▶ _Exercice_
Que dit le texte sur ces points ?
(a) Quel acteur interprète Buzz ?
(b) Quel faux accent prend Madame Zena ?
(c) Par quels films Sylvia Miles est-elle passée avant d'arriver chez Tobe Hooper ?

▶ _Texte à lire_
Les personnages ressemblent à la multitude de teenagers en voie de boucherie terminale qui ont pullulé sur les écrans américains ces années-là. Quelques scènes donnent la singulière impression d'un petit plus. Quand Buzz (Cooper Huckabee) est présenté comme le beau gosse sans cerveau, Tobe Hooper le montre à plusieurs reprises comme étant moins brut de décoffrage qu'il n'y parait. La conversation entre lui et Amy dans sa voiture, juste avant d'entrer dans la foire en est un exemple. Il attire plus la sympathie que le simple fait de le voir se faire dévisser la tête ce que très peu de slashers ont offerts pendant une bonne décade. Ou encore Madame Zena (Sylvia Miles, qui passe de MACADAM COWBOY à HEAT jusqu'à Tobe Hooper !), une voyante au faux accent transylvanien, un peu prostituée, un peu trop fardée mais avec un pouvoir inattendu… le plan de la boule de cristal lui revenant dans les mains glisse le film du simple film d'horreur vers le fantastique… D'autre part, Amy offre un peu plus là aussi qu'une énième Jamie Lee Curtis. Son odyssée semble beaucoup plus s'apparenter à sa perte de virginité, du rite de passage à l'age à adulte, à son évolution au statut de femme. Lutter contre ses propres démons, ses propres monstruosités ? Pourquoi pas. Elisabeth Berridge se fond en tous les cas à merveille dans ce personnage de femme-enfant, pantin désarticulé aux hurlements qui restent coincés dans sa gorge.

▶ _Données fournies_
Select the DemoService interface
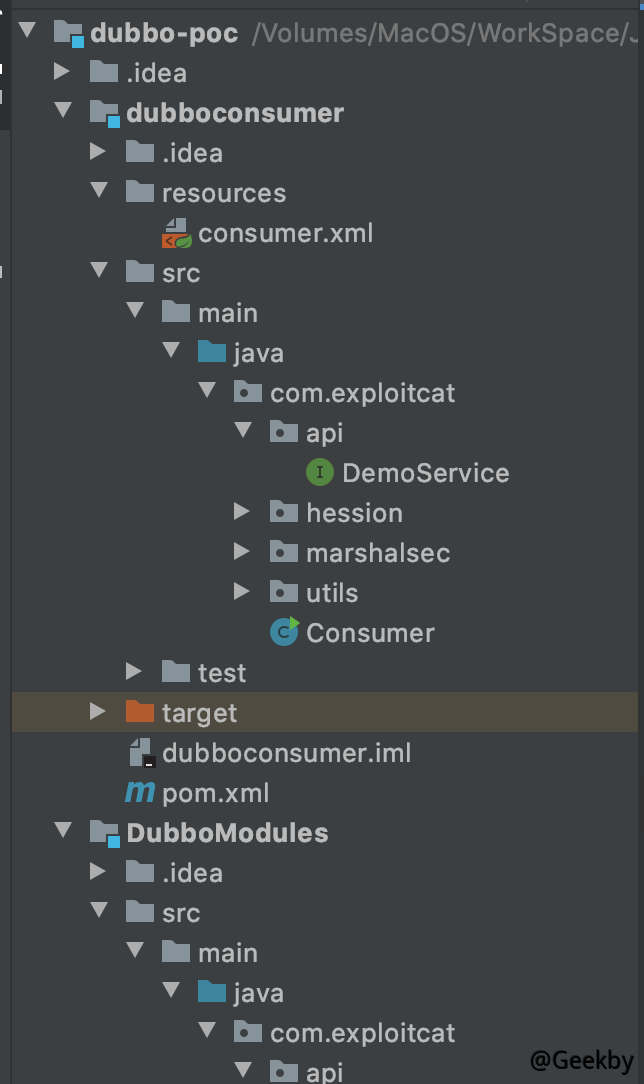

▶ _Réponse_
(a) Cooper Huckabee.
(b) Un faux accent transylvanien.
(c) MACADAM COWBOY et HEAT.